- _Exercise goal_
Reproduce verbatim the run of lines below that opens with the line containing "You are a GUI" and closes with the line containing "pyautogui.click(x=11, y=122)", both ends included. Leave the pictures out.

- _Data_
· · · · · · ·
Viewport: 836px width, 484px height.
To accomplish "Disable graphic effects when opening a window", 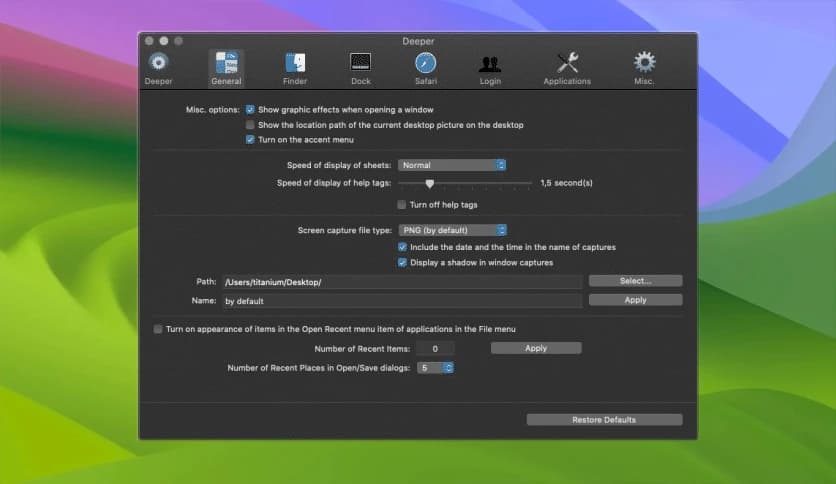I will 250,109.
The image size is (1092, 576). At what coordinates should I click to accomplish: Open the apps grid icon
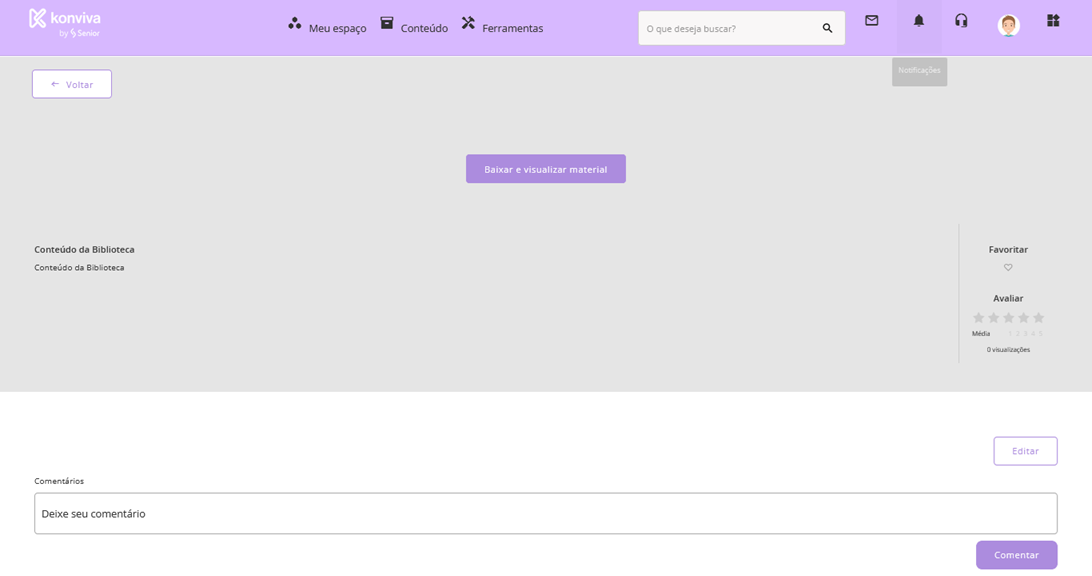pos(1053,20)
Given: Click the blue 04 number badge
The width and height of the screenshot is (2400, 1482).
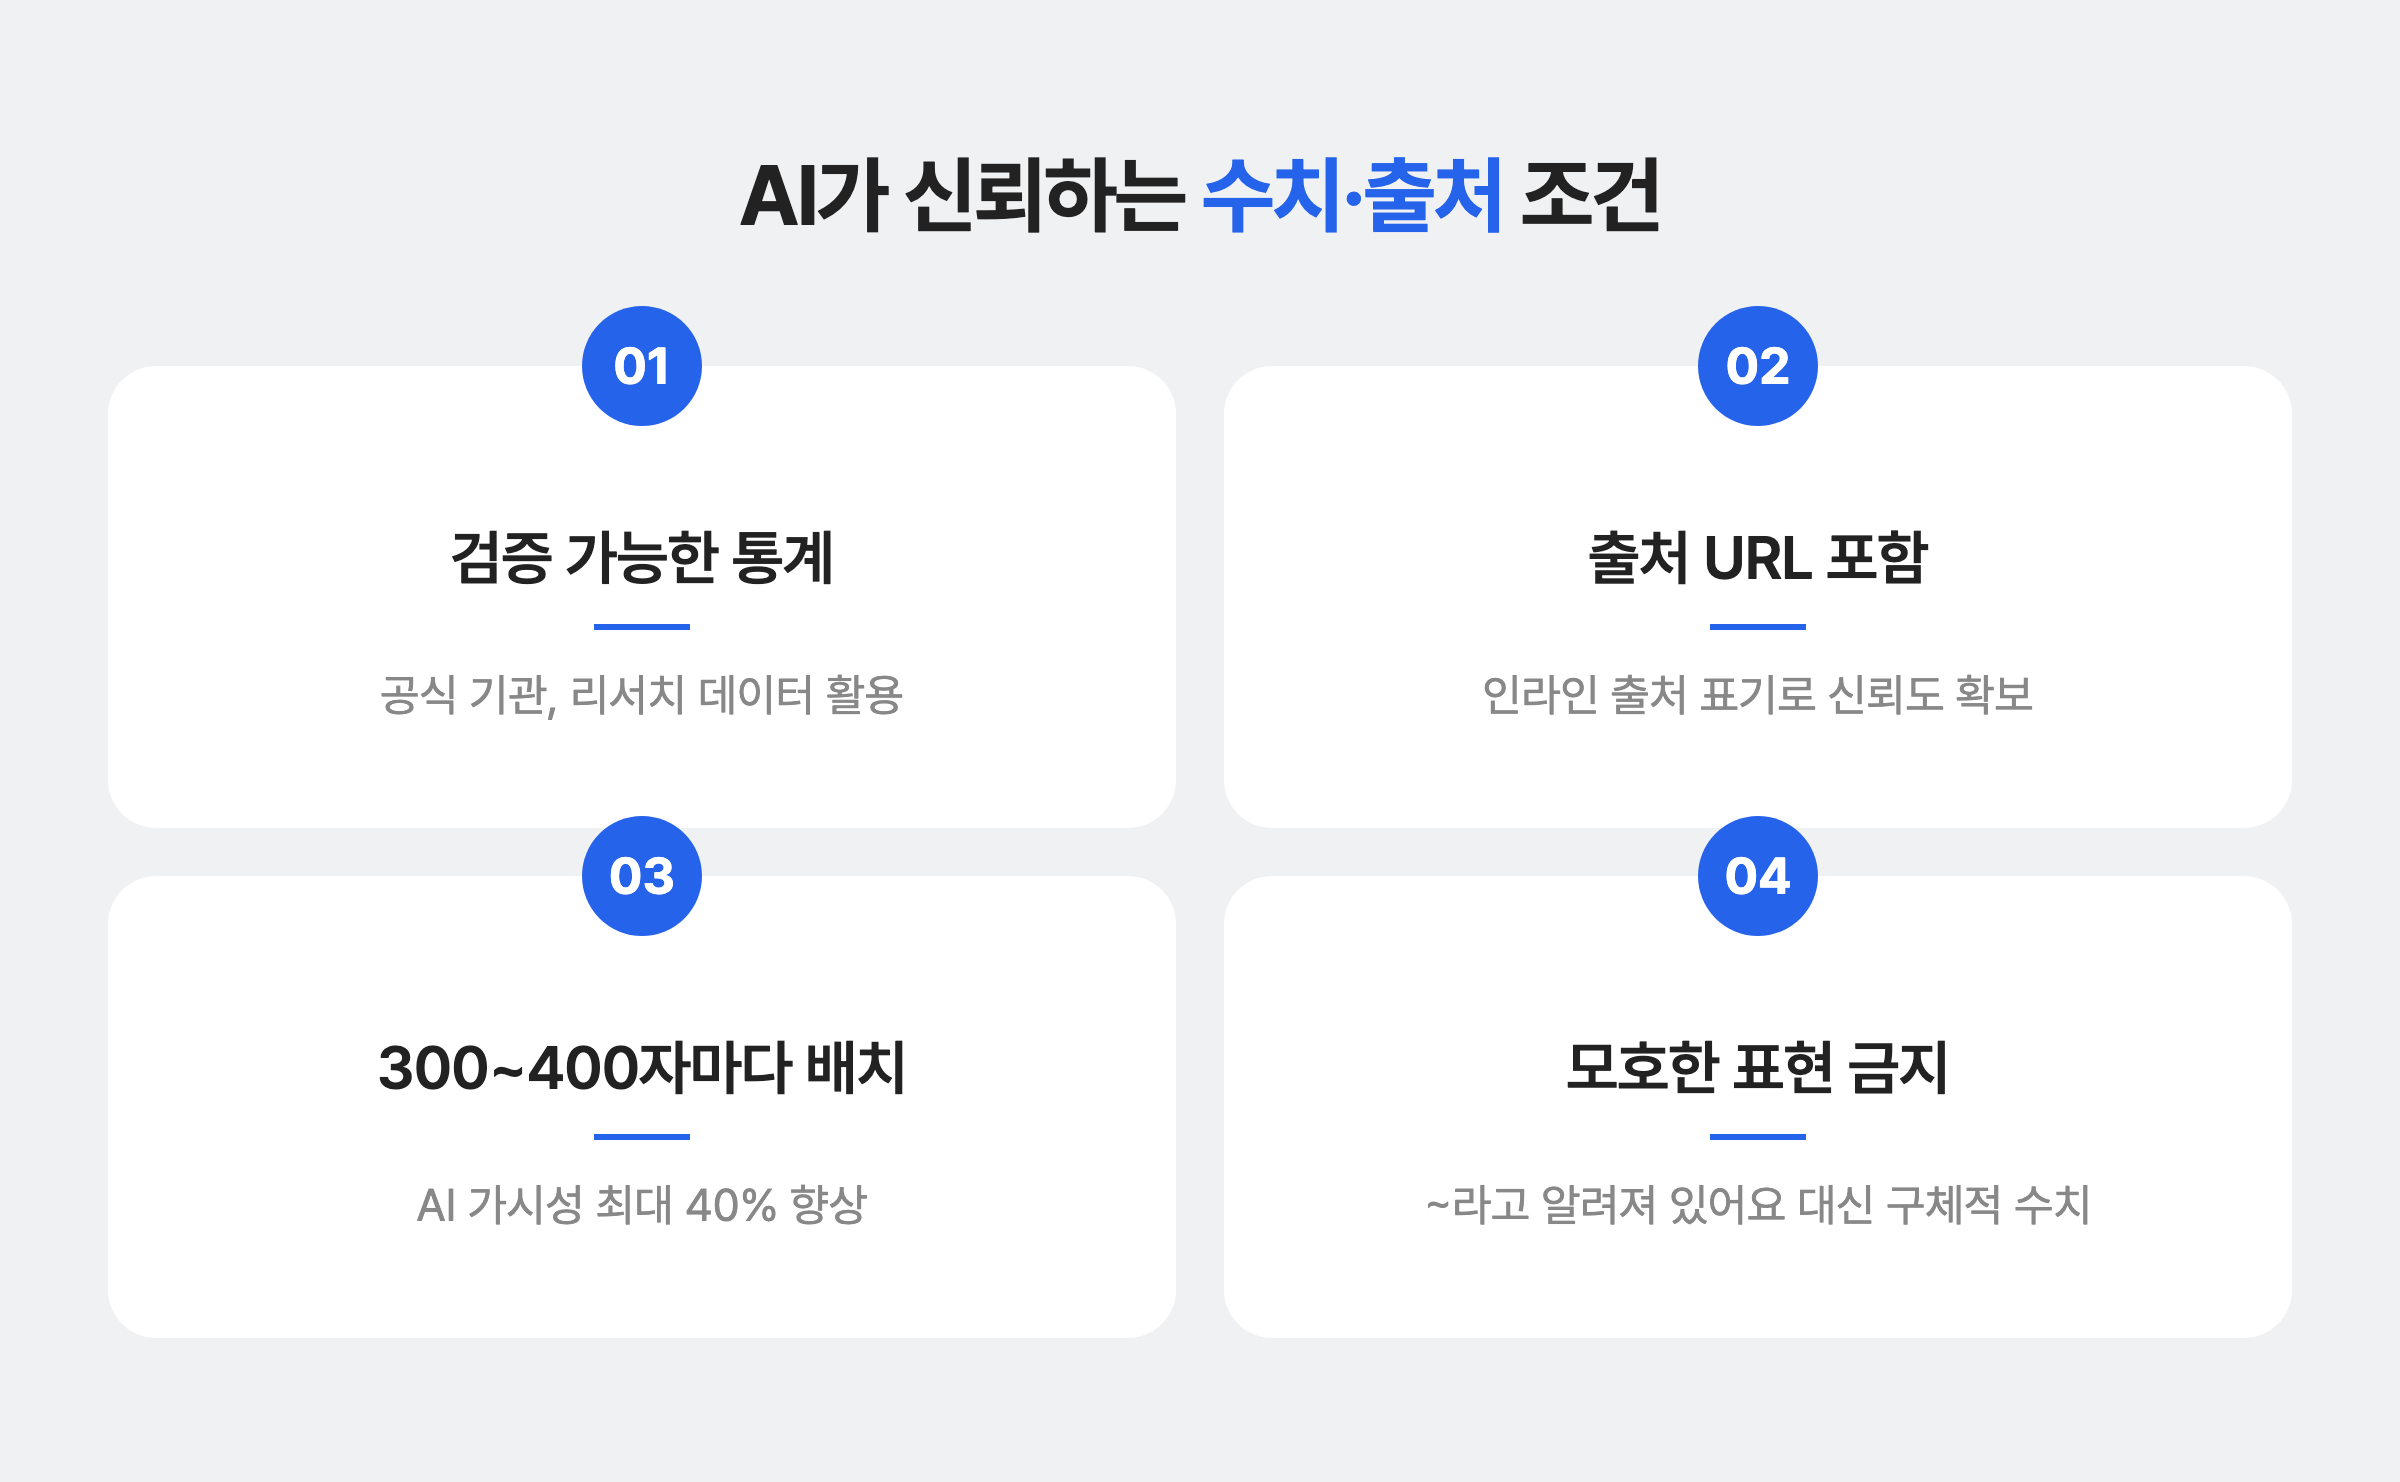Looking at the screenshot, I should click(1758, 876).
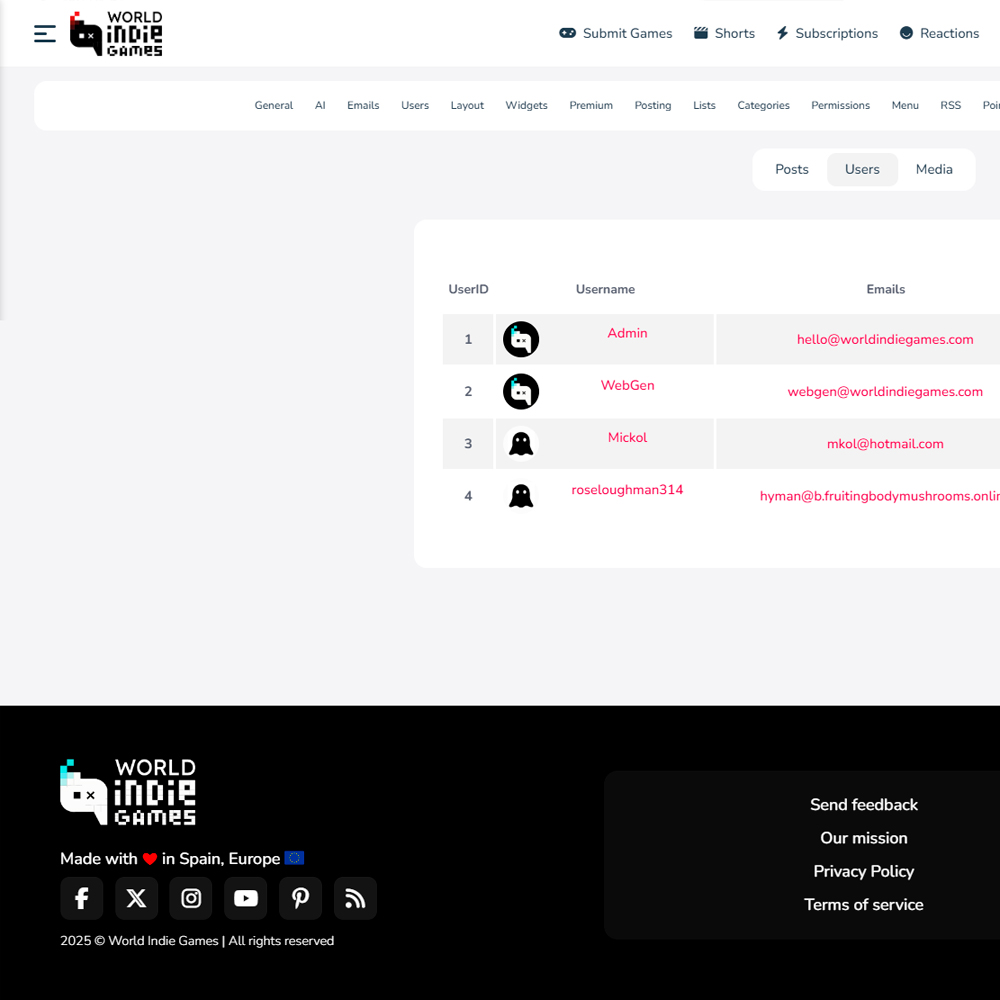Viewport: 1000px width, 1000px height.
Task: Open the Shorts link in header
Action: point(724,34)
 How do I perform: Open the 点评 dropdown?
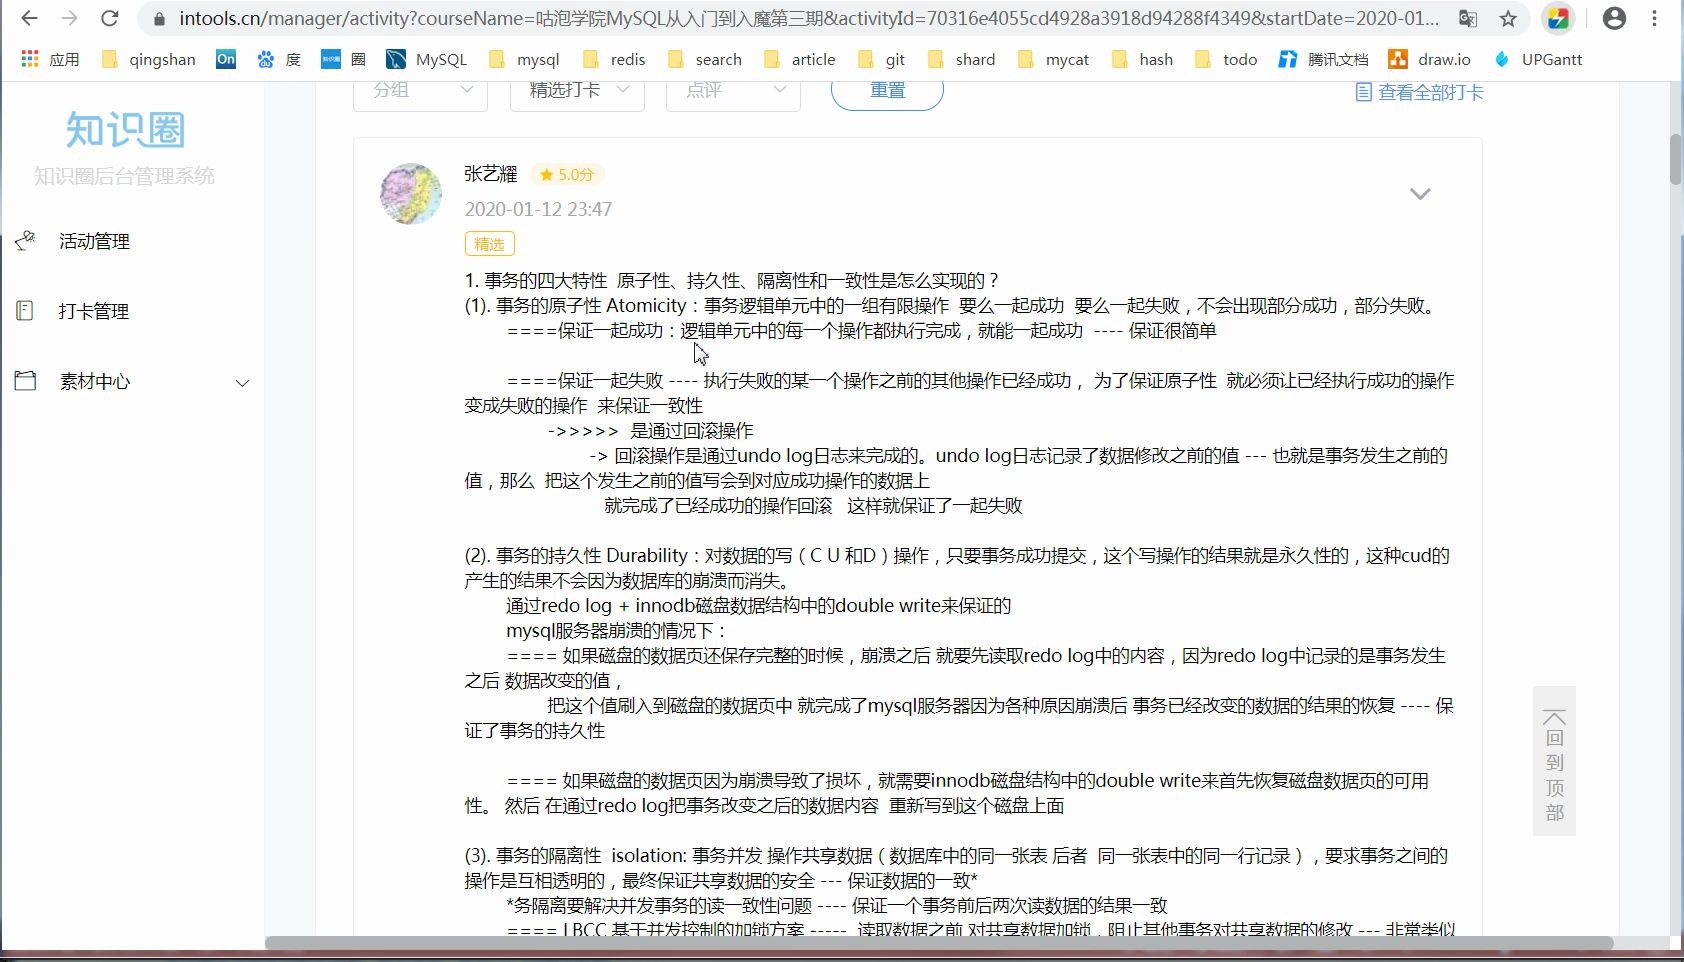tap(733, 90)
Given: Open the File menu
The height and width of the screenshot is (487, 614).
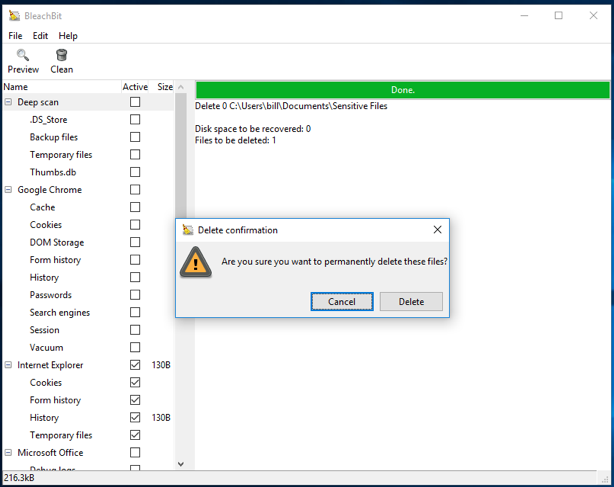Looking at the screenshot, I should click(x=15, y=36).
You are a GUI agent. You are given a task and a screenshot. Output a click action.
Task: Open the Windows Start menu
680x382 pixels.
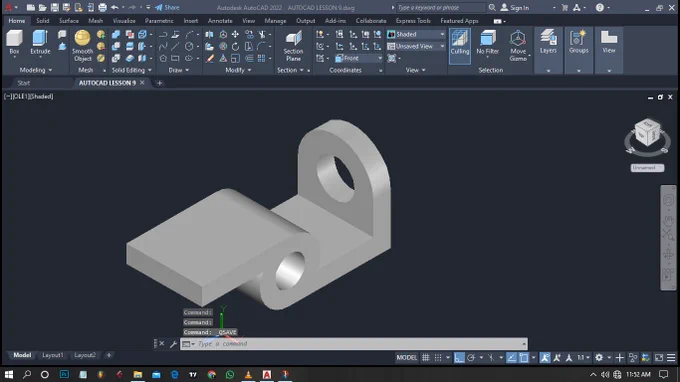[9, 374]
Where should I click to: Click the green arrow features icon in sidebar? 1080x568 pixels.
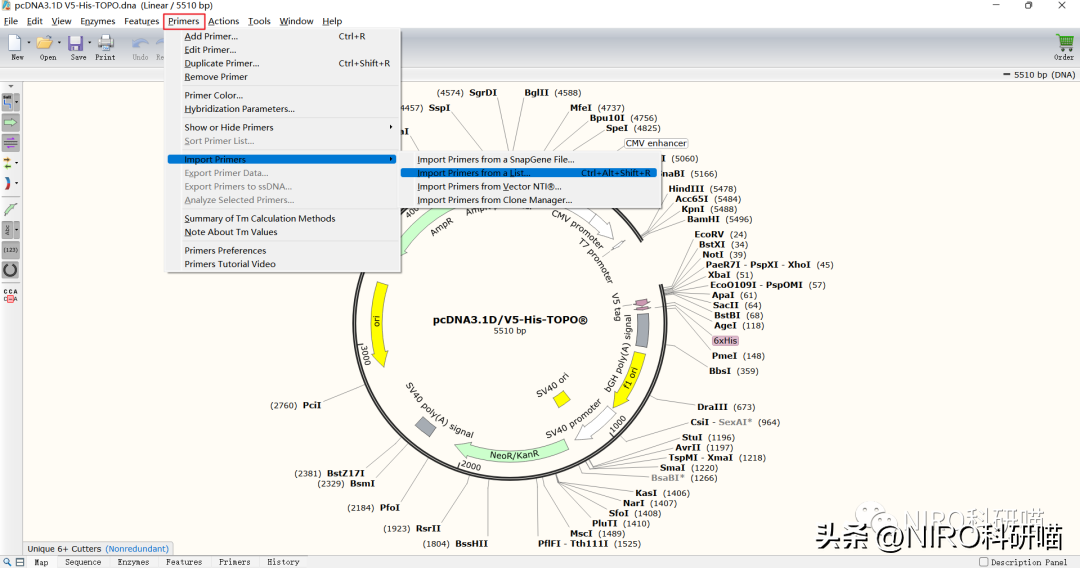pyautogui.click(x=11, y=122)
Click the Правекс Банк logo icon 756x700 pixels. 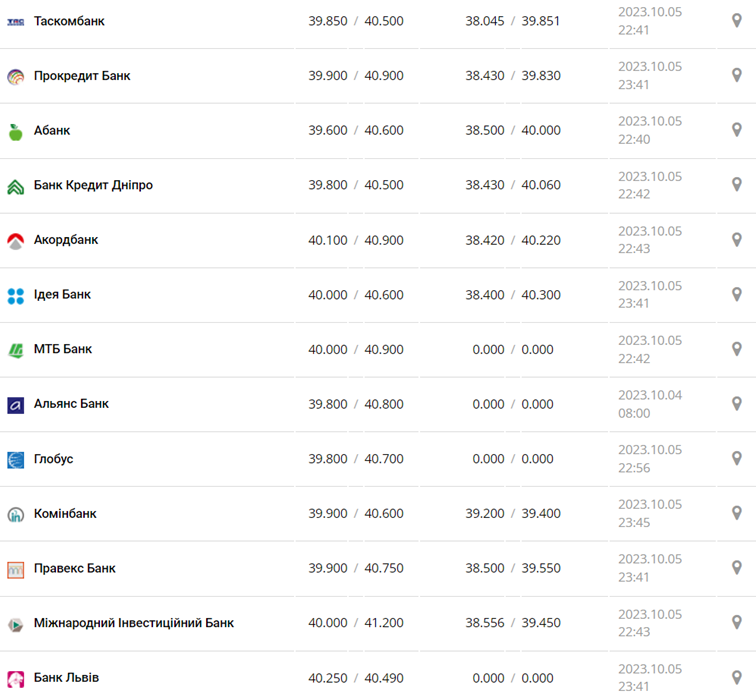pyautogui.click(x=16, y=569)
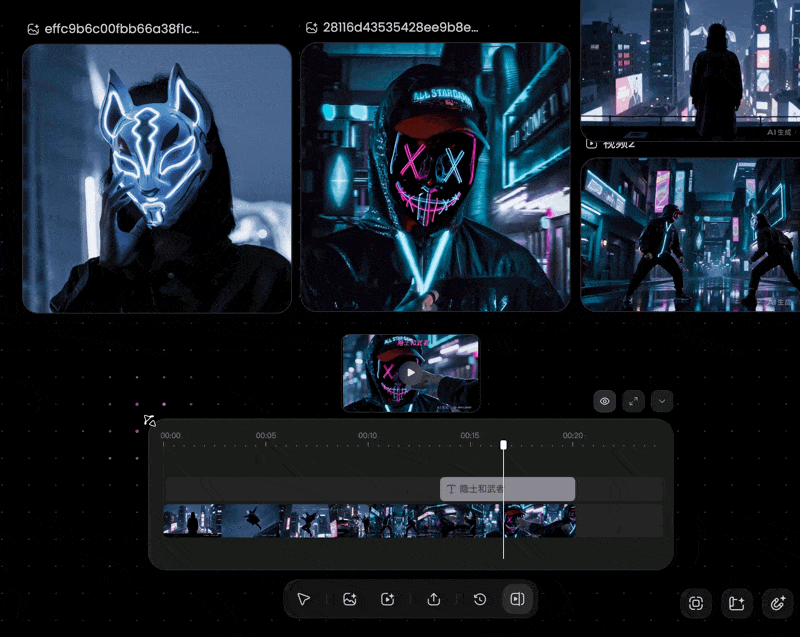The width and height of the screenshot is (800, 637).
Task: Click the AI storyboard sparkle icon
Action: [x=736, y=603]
· · · · · · ·
- _Result of this task_
You are a GUI agent. You are given a task and a screenshot. Output a click action.
Task: Open the Windows Start menu
680x382 pixels.
[9, 374]
Where should I click to: Click the green arrow features icon in sidebar? 1080x568 pixels.
pyautogui.click(x=11, y=122)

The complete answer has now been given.